Aim
Rewrite the records below as a numbered list, beginning at the line with "info@budri.com (397, 850)" and continuing through the final line of the records, both included. Omit any blank lines.

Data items
--------------------
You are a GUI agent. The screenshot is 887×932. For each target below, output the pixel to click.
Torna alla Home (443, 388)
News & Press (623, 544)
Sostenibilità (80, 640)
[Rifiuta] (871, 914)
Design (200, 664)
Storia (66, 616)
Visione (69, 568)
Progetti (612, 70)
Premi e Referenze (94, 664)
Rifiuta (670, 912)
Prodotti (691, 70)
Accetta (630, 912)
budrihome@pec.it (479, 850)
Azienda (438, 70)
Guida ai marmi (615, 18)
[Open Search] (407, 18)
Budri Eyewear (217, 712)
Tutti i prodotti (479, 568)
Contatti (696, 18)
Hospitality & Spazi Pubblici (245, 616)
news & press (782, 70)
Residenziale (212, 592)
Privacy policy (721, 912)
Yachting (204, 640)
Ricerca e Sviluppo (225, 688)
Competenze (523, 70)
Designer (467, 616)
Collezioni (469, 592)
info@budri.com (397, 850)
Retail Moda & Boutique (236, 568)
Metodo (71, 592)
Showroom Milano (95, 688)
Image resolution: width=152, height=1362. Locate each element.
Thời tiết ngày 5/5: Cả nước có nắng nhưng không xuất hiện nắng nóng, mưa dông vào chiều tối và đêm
--------------------
Answer to the task
1. info@budri.com (397, 850)
2. Retail Moda & Boutique (236, 568)
3. Metodo (71, 592)
4. Showroom Milano (95, 688)
5. Image resolution: width=152, height=1362. Locate each element.
6. Thời tiết ngày 5/5: Cả nước có nắng nhưng không xuất hiện nắng nóng, mưa dông vào chiều tối và đêm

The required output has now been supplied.